He went then with redoubled courage to the fourth gentleman, named Thomas Fea, commander of the old Walpole India-man, and begged that he might work for his passage; this captain made more objections than the others, particularly observing him to be so very thin: but the captain rather looked affable in his countenance and conversation, which made the writer imagine his offered service would not be accepted, but would rather raise a laugh, and cause him to be sent about his business. Desponding as he grew, helpless as he felt himself, the Indiamen having all sailed, and the Walpole being the last ship of that season, he thought of no other remedy than to throw himself on his knees at the feet of the captain, like a deplorable captive desirous to be set free. He was ordered by the captain to call again the next morning, and so on every day for a whole week; at last he was advised by the European servants to see the sircar, who no sooner received a couple of rupees, than he immediately spoke to the captain, and obtained a note to go on board. Had he been acquainted before with the nature of the captain’s black ministers, and their effective influence, he might have saved him- self all the time he had lost, and all his vain intreaties, with that insignificant fee; and this shews the great interest of the natives at that time in the employments of many, who depend more on them than on their own excellent sagacity, which might have helped them to discern a man of spirit, in ever so destitute or distressed a situation. But patience was his great comfort, and assisted him to pass over all such trifles. [P 22]
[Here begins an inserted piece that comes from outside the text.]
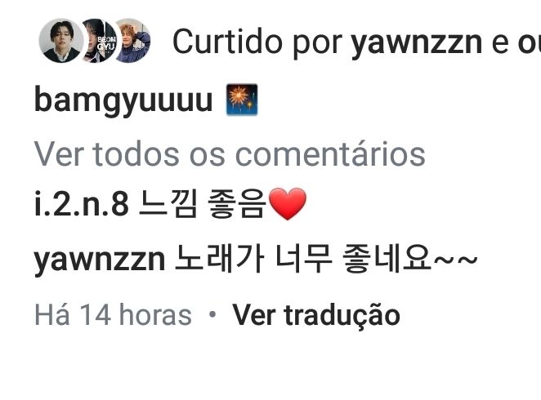Tap the word 'comentários' in gray link
This screenshot has width=541, height=400.
click(330, 154)
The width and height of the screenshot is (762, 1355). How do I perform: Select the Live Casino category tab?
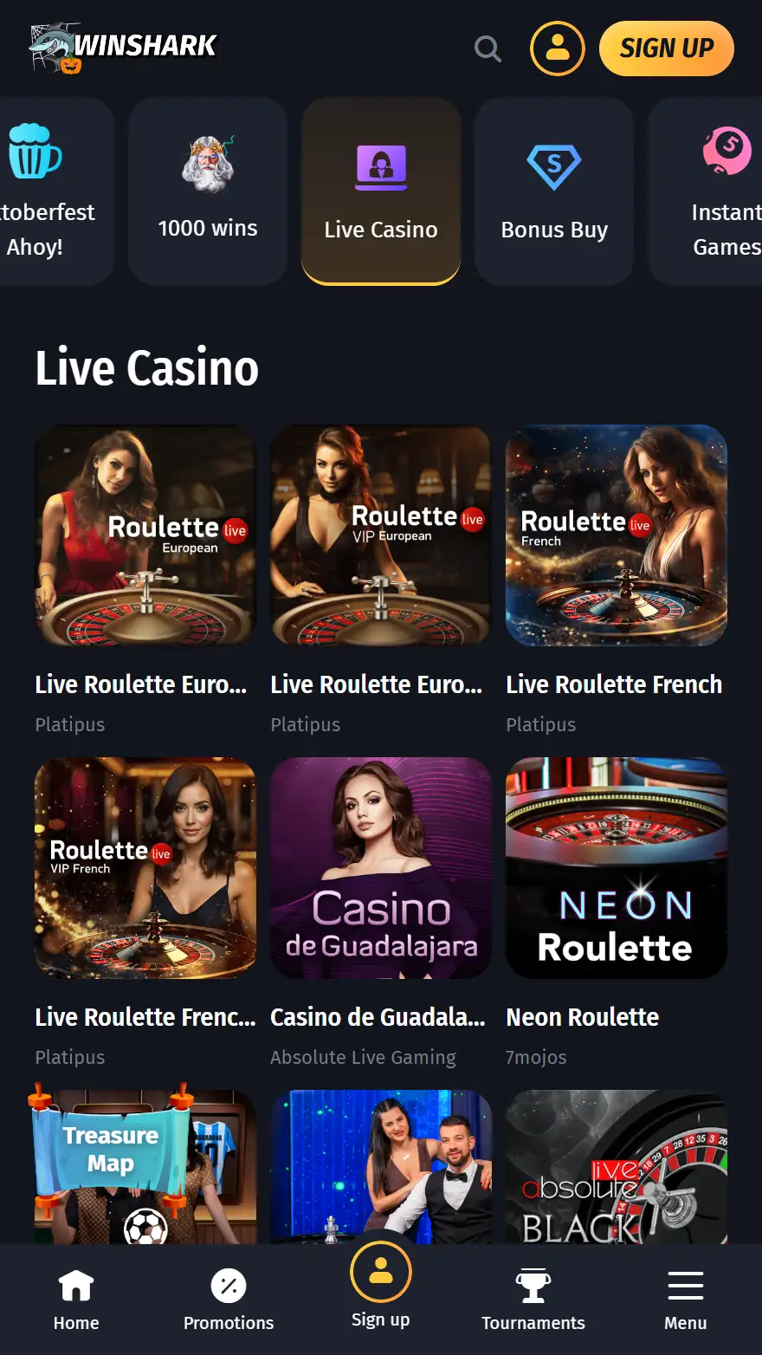point(381,191)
He went home, saw both his grandfather Michael, and David his uncle; took leave of them with their blessing; and after two days was on board at Balasor. The third mate, the captain’s own brother, no sooner read the note, than he began to stamp on the main deck, with such unnatural swearing and cursing, that he thought the vessel would have gone to the bottom, bawling out and calling for the boatswain; upon which, immediately a broom with a swab were ready brought, and trusted to Emin’s hand. “Take care, Mr. Armenian (said the mate,) to keep the main-deck always clean, more especially the hog-stye, and particularly the gallery; you foolish booby, that preferest a cold to a hot country, hell to heaven;” reading the curious note over and over again, while Emin was standing, as he was ordered, at the foot of the gang- way, holding the swab in his right hand, and the broom in the left, to hear the lecture of his most improving commander; who making a second motion, said, “Do you hear me, sirrah?” Yes, please your honour, said the poor boy: “Take very great care then (said he) of those two instruments, to execute the duties of your office, for you are fit for nothing else;” then, with a horse-laugh, he turned his back, and began to walk upon the quarter-deck. Emin cared not a pin for his abusive expressions, saying to himself, “That is all but a puff of wind compared to your brother’s polite smiles, which wanted very little to turn into a dreadful storm, sufficient to wreck the feeble boat of my poor heart.” In short, he did not mind abuse, when his resolution told him, he was going towards a paradise upon earth, to have his eyes opened, and take a view of the world. A fortnight after, the captain, with two English ladies, passengers, came on board: next morning, about the 14th February, 1751, the Walpole sailed. [Pp 22-23]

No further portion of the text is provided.